** Start of Provided records **
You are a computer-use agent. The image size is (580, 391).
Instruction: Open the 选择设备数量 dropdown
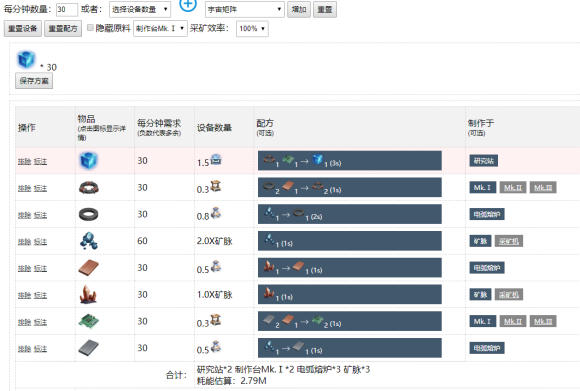[140, 9]
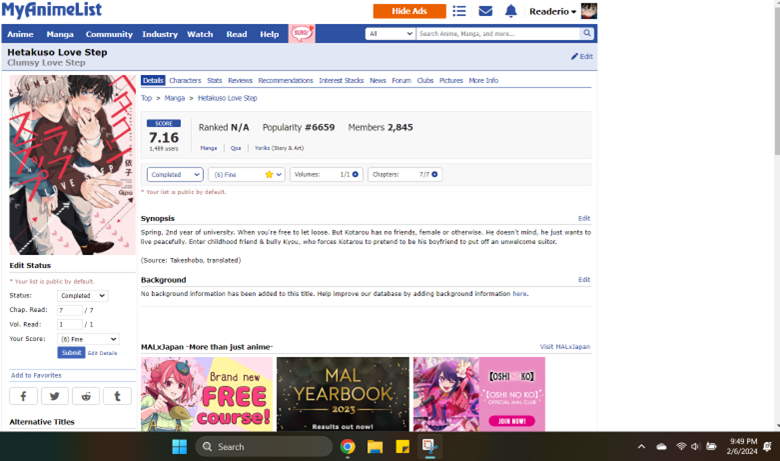Open Google Chrome from the taskbar

[347, 446]
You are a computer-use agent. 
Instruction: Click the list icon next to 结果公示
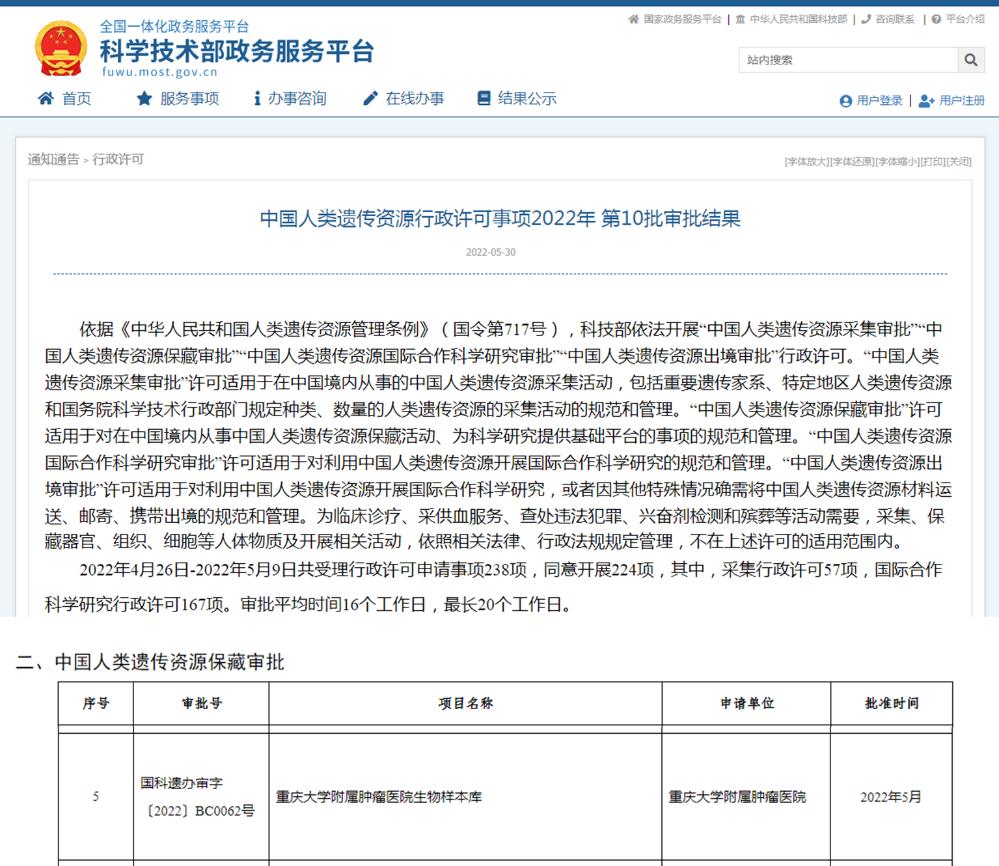point(484,99)
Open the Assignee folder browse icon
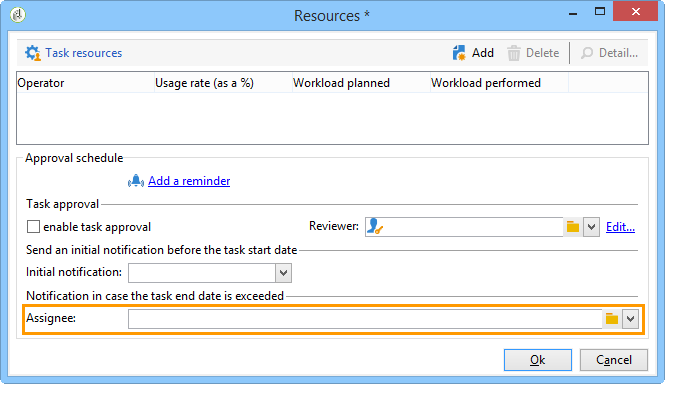This screenshot has width=685, height=413. 612,319
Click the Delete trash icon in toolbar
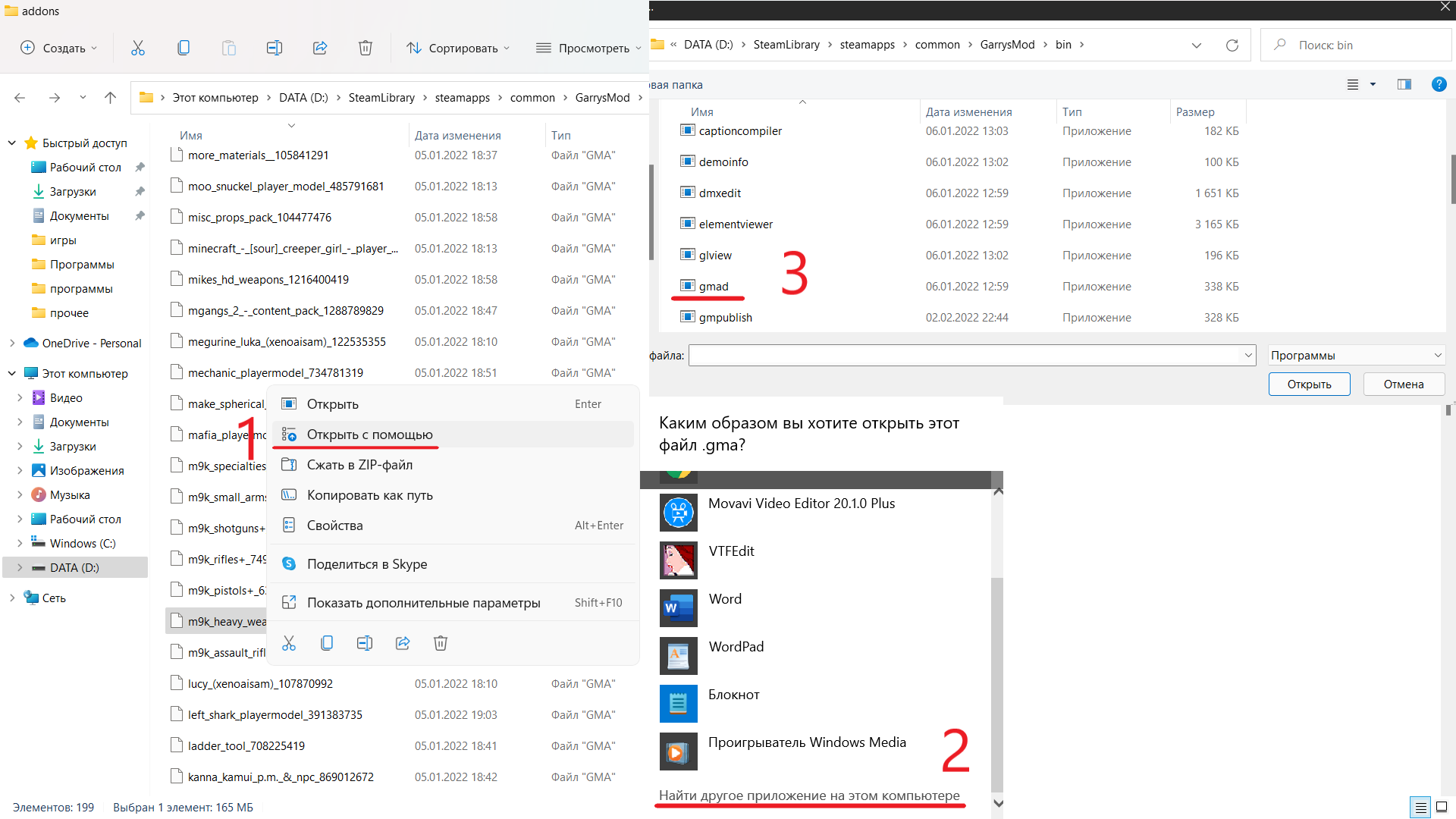 (x=365, y=48)
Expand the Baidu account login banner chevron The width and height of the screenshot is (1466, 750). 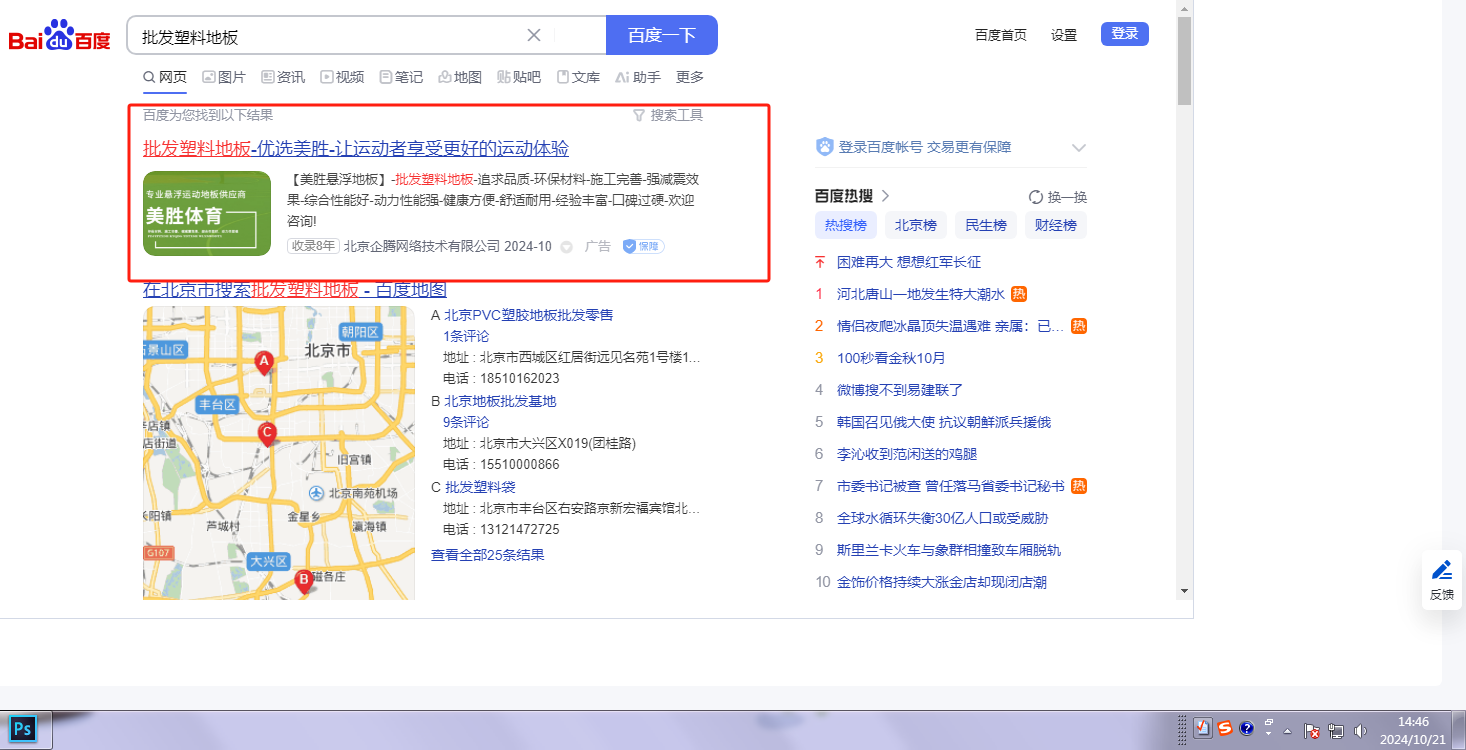coord(1078,148)
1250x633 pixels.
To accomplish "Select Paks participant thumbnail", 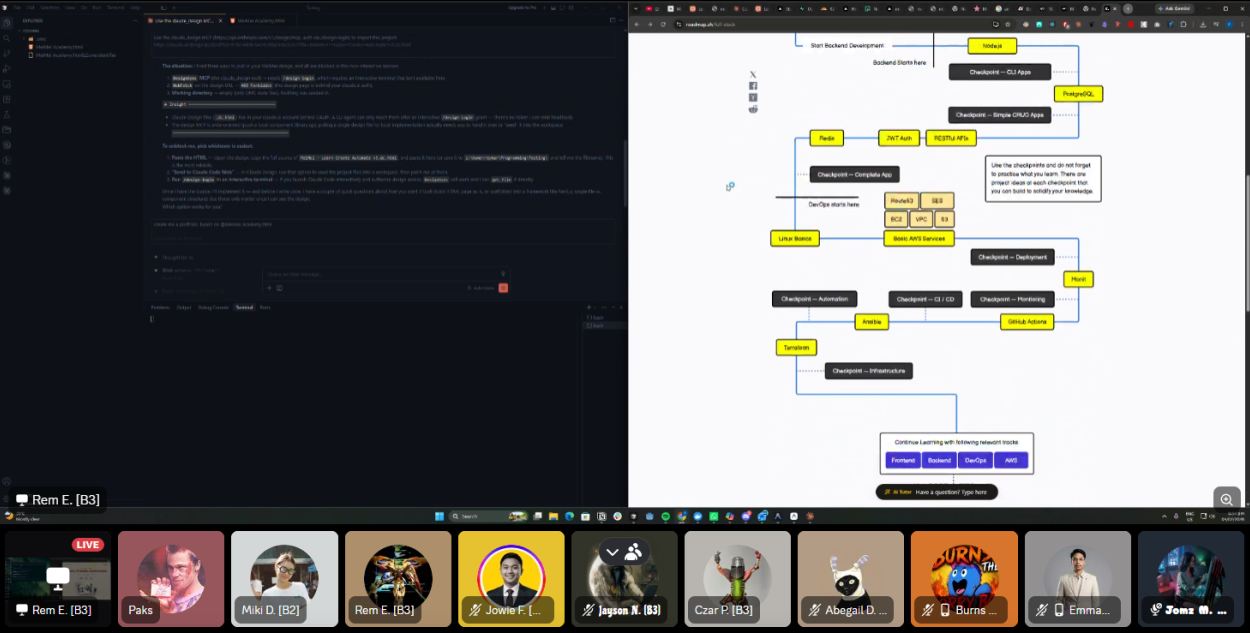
** End of Provided records **
» **Work to complete**: Reproduce the lines of the material from the one containing "1250x633 pixels." through the end of the material, both included. Leave the pictures out of your answer.

» **Problem solution**:
1250x633 pixels.
To accomplish "Select Paks participant thumbnail", 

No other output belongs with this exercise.